* Job A
Rewrite everything in the e-waste passage from "Schluep's organization works" down to "small-scale, informal operations.", replacing "Peru" with "Nigeria".

* Passage
This stolen waste then goes to storage facilities, which aren't too hard to spot, according to Dannoritzer. "To recycle well is expensive, so when you see a large facility or a hall, or a pile of rubbish under the elements without machinery, they're usually not properly recycling them. That's a storage facility to fill up containers."

A recent EU report called waste management one of the industrial sectors most prone to corruption. Every year, 250,000 tons of e-waste don't reach their intended destination due to a lack of funding, the activities of criminal gangs, and companies and officials choosing to look the other way along the recycling trail. Instead, the waste is stolen, stripped and sold to be put on containers.

These containers are then shipped to developing countries, where their contents are often dealt with under illegal, dangerous circumstances. One of the main destinations for European e-waste is Africa.

"Under the guise of giving poorer countries access to IT, a lot of junk gets into Africa," says Mathias Schluep, head of Sustainable Recycling Industries (SRI). "The motivation is not bad, but the business model doesn't leave room to test every single computer in every single container. On the other side of the equation, when the ship arrives in China or Ghana, people know that not all of it will work. That is how business works."

Schluep's organization works in Ghana, Egypt and Peru, where rates for formal recycling are around 20 percent, which means that the rest of it happens in what are, at best, semi-illegal circumstances. SRI's projects aim to formalize a lot of these small-scale, informal operations.

Sampson Atiemo, local project coordinator for SRI in Ghana, explains how the organization tries to pull these illegal recyclers into the formal industry. "There are people in the informal sector who are ready to do things the right way. We'll identify them and bring them up," he says.

Atiemo estimates that 80 percent of the Ghanaian e-waste sector is controlled by the informal sector, overshadowing formal recycling practices, but he believes SRI can change this. "Once we identify the illegal recyclers, we look at their technology, their challenges and what support they need. We train them, send them to the STEP e-waste academy, change the way they do things," he says. SRI trains the illegal recyclers in methods meeting regulatory standards, getting them out of illegal practices. In doing so, it hopes to bring an end to practices like burning waste in open air.

Schluep believes that along with the waste, the criminality gets imported. "Africa is not corrupt because of the culture. It's because the Europeans brought it over there with their business. It's not an African thing or an Asian thing or a Latin thing. It's us, and it's embarrassing."

Besides specific initiatives like SRI, in some countries the waste industry itself is attempting to bring illegal recyclers into the formal sector, hoping to reform them. In South Africa, collection and treatment of e-waste is not yet part of the legal framework. The Southern African E-waste Alliance (SAEWA), a nationwide syndicate representing e-waste recyclers, is developing a blueprint to get the recycling industry involved in the issue.

* Job B
Turn the records below into a JSON list of strings, with one string for each line and no blank lines. Omit the pictures.

* Source material
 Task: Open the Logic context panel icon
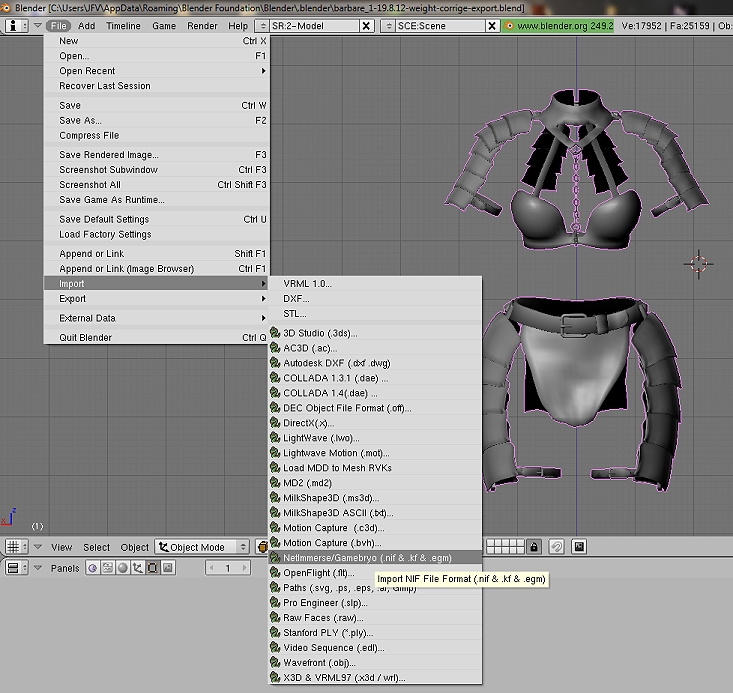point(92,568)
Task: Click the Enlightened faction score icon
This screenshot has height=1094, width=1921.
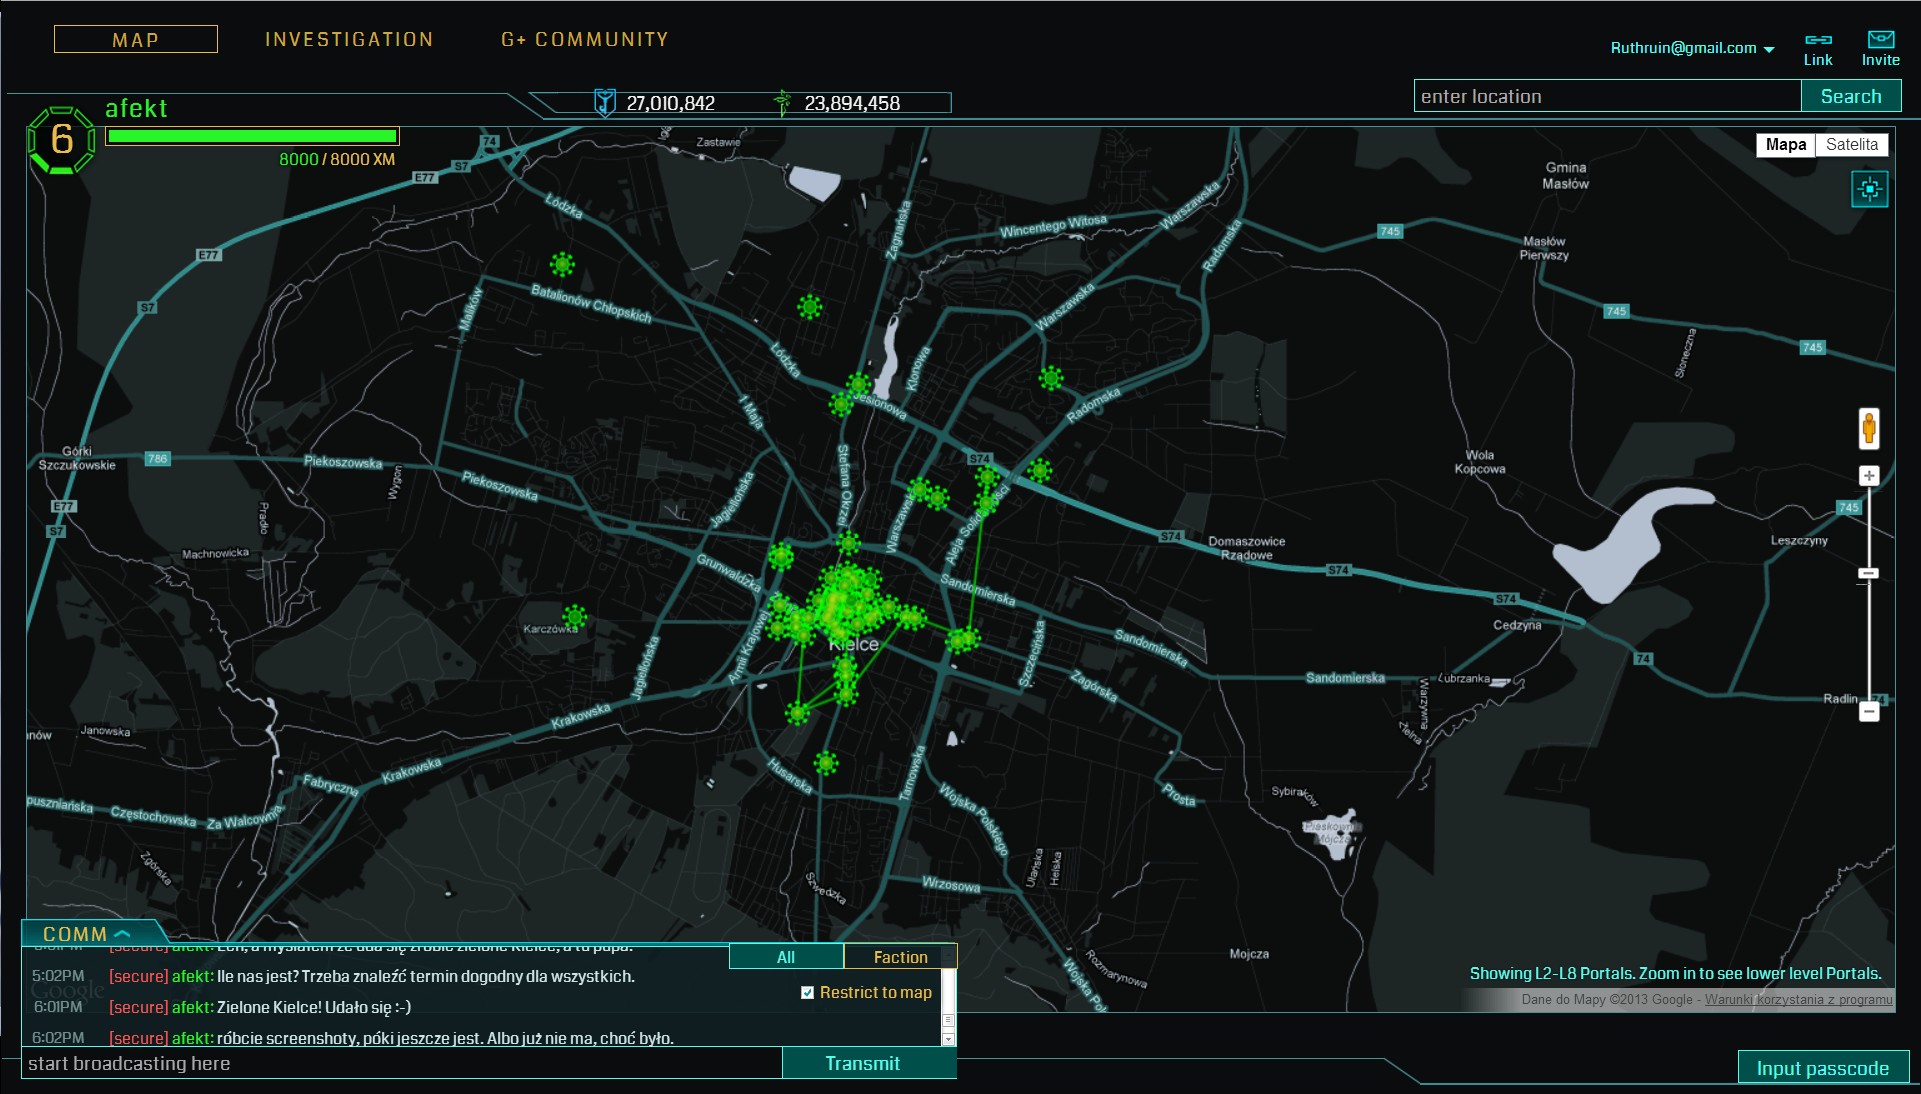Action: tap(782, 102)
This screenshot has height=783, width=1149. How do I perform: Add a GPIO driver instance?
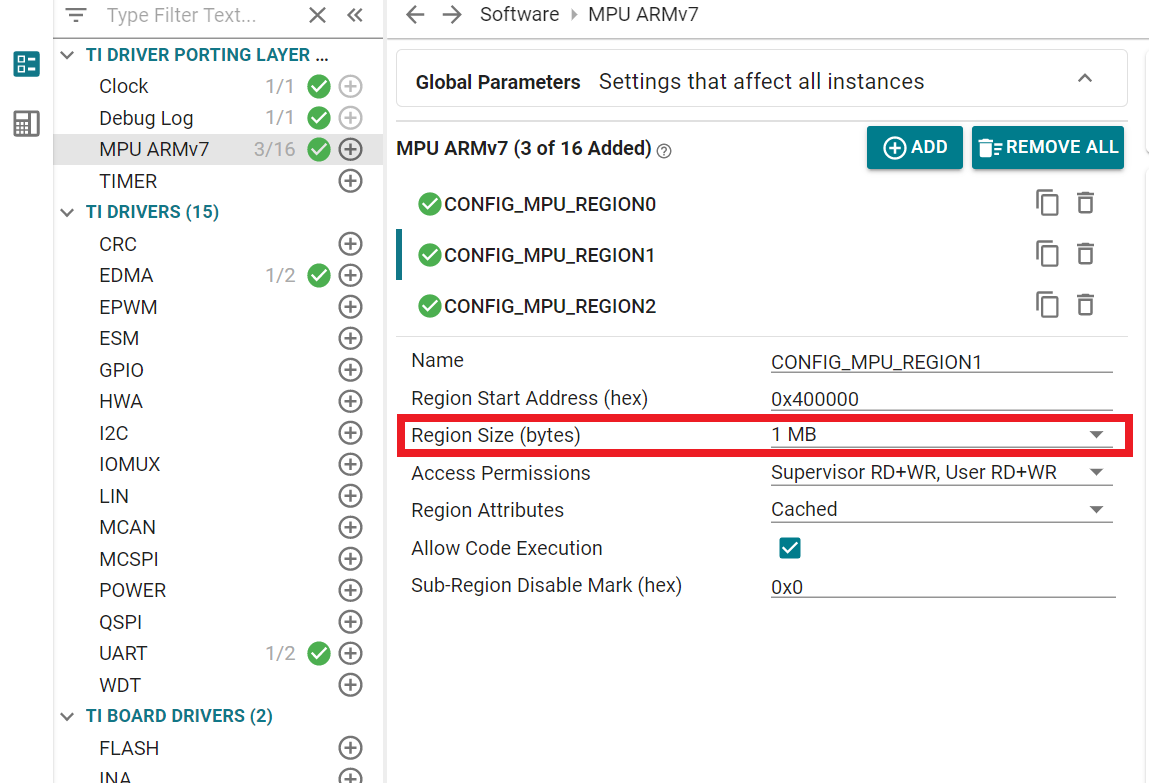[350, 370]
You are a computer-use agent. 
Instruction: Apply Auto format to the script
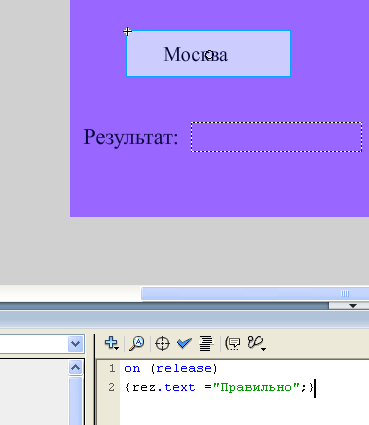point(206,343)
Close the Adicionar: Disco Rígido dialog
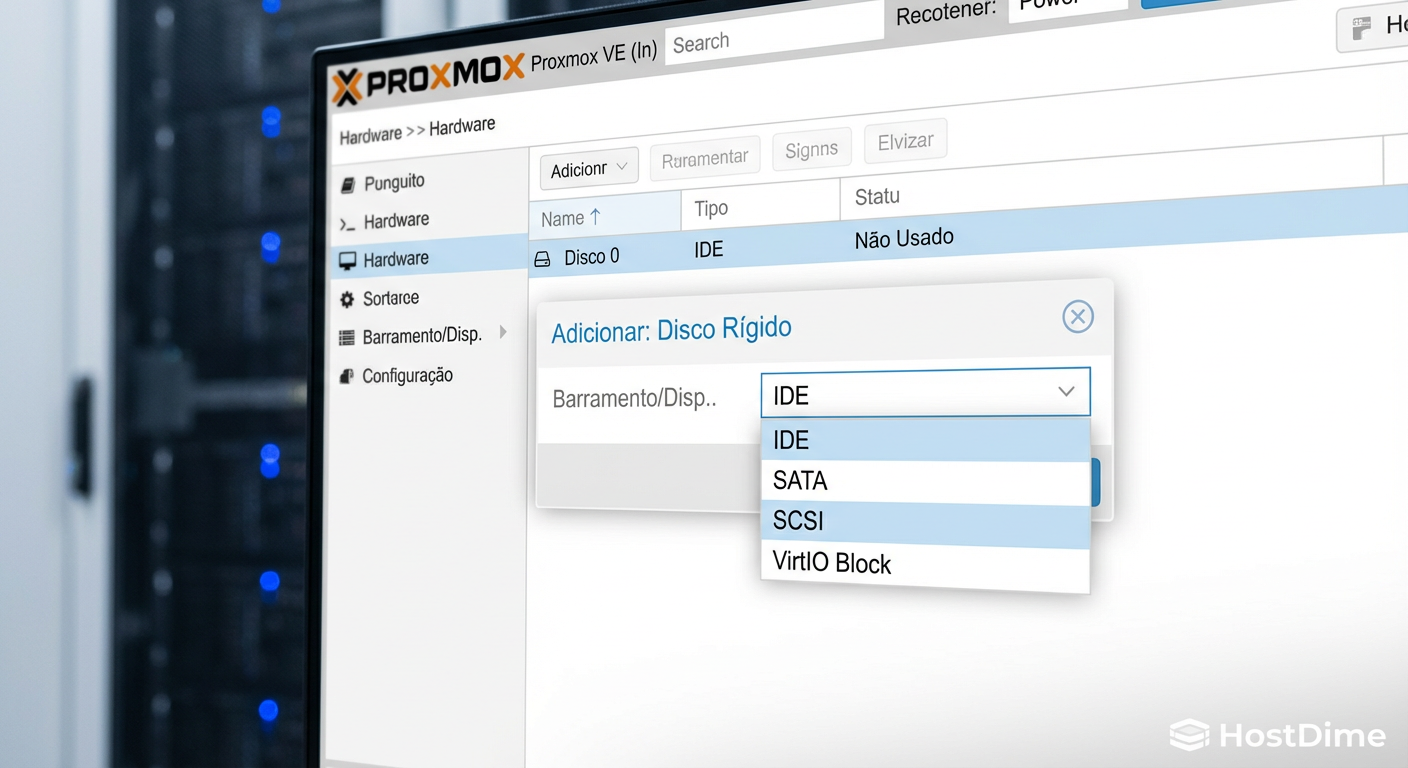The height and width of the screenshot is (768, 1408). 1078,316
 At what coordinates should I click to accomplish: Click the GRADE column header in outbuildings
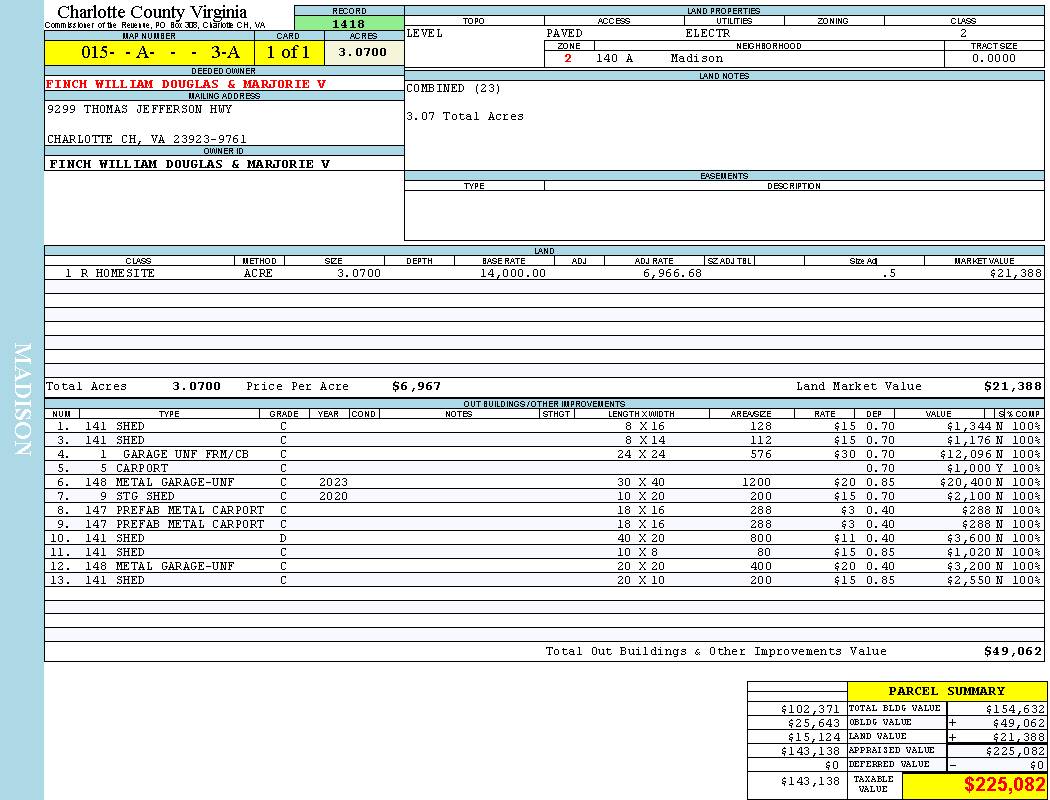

* Exercise response A
Schluep's organization works in Ghana, Egypt and Nigeria, where rates for formal recycling are around 20 percent, which means that the rest of it happens in what are, at best, semi-illegal circumstances. SRI's projects aim to formalize a lot of these small-scale, informal operations.

* Exercise response B
[
  " Task: Open the Logic context panel icon",
  "point(92,568)",
  "Task: Click the Enlightened faction score icon",
  "This screenshot has height=1094, width=1921.",
  "Action: tap(782, 102)",
  "This screenshot has height=783, width=1149. How do I perform: Add a GPIO driver instance?",
  "[350, 370]",
  "You are a computer-use agent. ",
  "Instruction: Apply Auto format to the script",
  "point(206,343)",
  "Close the Adicionar: Disco Rígido dialog",
  "The height and width of the screenshot is (768, 1408). 1078,316",
  " At what coordinates should I click to accomplish: Click the GRADE column header in outbuildings"
]